Obituaries paint Pope John Paul I as a potentially revolutionary pope that might have been, putting aside the “pompous trappings” reserved to the papal installation, such as the papal tiara and discontinuing the use of the sedia gestatoria, or portable throne. He also dropped the royal “we.”

Many  also underlined the high hopes that had been put on him regarding reform of the Vatican finances. Indeed, speculation that John Paul I’s death was somehow linked to intrigues surrounding the so-called “Vatican bank,” the Institute for the Works of Religion, have been among the most popular sources of conspiracy theories about his untimely death.

John Paul I’s 33-day papacy in 1978 was the 10th shortest of all time, and the briefest since Leo XI’s in the early 17th century. Yet many observers have pointed out that the ferment shows he only needed a month to leave a deep mark on the Catholic imagination.

According to a piece from the archives of The Guardian, while he was archbishop of Venice, he’d asked his parish priests to “sell the gold and jewels which people had donated to a saint or the Virgin Mary, and to use the money to help the needy.”

Despite being known as the smiling pope, he was also a determined man, as several anecdotes that have been told through the years show.
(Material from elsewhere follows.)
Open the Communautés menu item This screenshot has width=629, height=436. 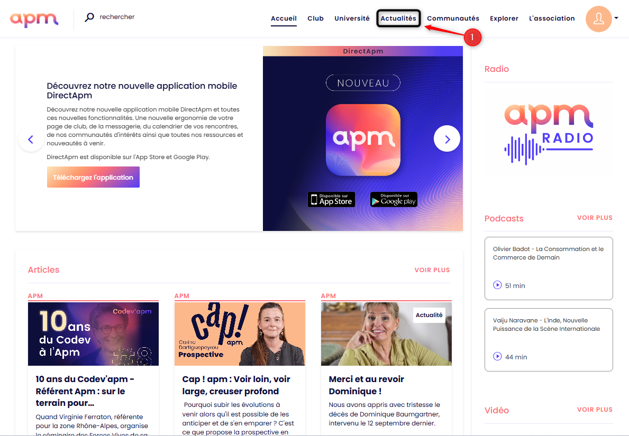[453, 18]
When Luciani was a bishop and one of his parishes chose a new pastor without consulting him, he entered the church and removed the Eucharist, refusing to return it until the situation was resolved.

Similarly, when some priests in Venice openly backed the liberalization of divorce in defiance of church teaching, Luciani disbanded the group and suspended the priests.

He seemed to have a sense of the challenges he’d have to face. During his first Angelus address after his election, he joked with the crowd, speaking of “the danger” of his being elected: “As soon as the danger began for me, the two colleagues sitting next to me whispered words of encouragement, one of them saying: ‘Take courage, the Lord who gives you this burden will give you the strength to sustain it,'” he said.

Tornielli wrote in Vatican Insider, a news site run by Italian daily La Stampa, that on Tuesday Nov. 7 the Congregation for the Causes of the Saints will have its ordinary session in the Vatican. On that day, they’re “called to pronounce Albino Luciani’s ‘heroic virtues’.”

That same day or the following, according to the journalist, Francis will sign the decree. He also reveals that two alleged miracles attributed to the intercession of the late pope are currently being investigated.

The Argentine pontiff is known to be keen on his predecessor, having quoted him on various occasions, despite the scarcity of texts by the pope of 33 days.

In the interview book “The Name of God is Mercy,” published in 2016, Francis cited all of the popes since the Second Vatican Council (1962-65), but the one he quoted the most was John Paul I — referring to him, as Italians generally do, as “Papa Luciani.”

Among other things, Francis quoted a line from a homily Luciani gave in 1958, when he was named the bishop of Vittorio Veneto by St. John XXIII. In it, Francis recalled, Luciani said he had been chosen “because the Lord preferred that certain things not be engraved in bronze or marble but in the dust, so that if the writing had remained it would have been clear that the merit was all and only God’s.”

When asked about who he has in mind when speaking about merciful priests, Francis immediately referenced a homily from then-Cardinal Luciani, who used St. Leopold Mandic’s example of a destitute donkey to illustrate what mercy looks like.

If a donkey is walking along the road and falls on the cobblestones, one must not “go there with a stick to beat it, poor little thing. It’s already unfortunate enough,” Luciani had said.

Instead, he said a person should take the donkey by the halter and help it up, saying “up, let’s take to the road again…Now we will get back on the road, and we will pay more attention next time.”

John Paul I also charmed the world by using simple, direct pastoral language in his public addresses, sometimes irritating theologians and canonists with ambiguous soundbites such as his famous line from the Angelus of 10 September 1978, saying that God “is our father; even more he is our mother.”

Both his immediate successor and Francis have used similar expressions since then.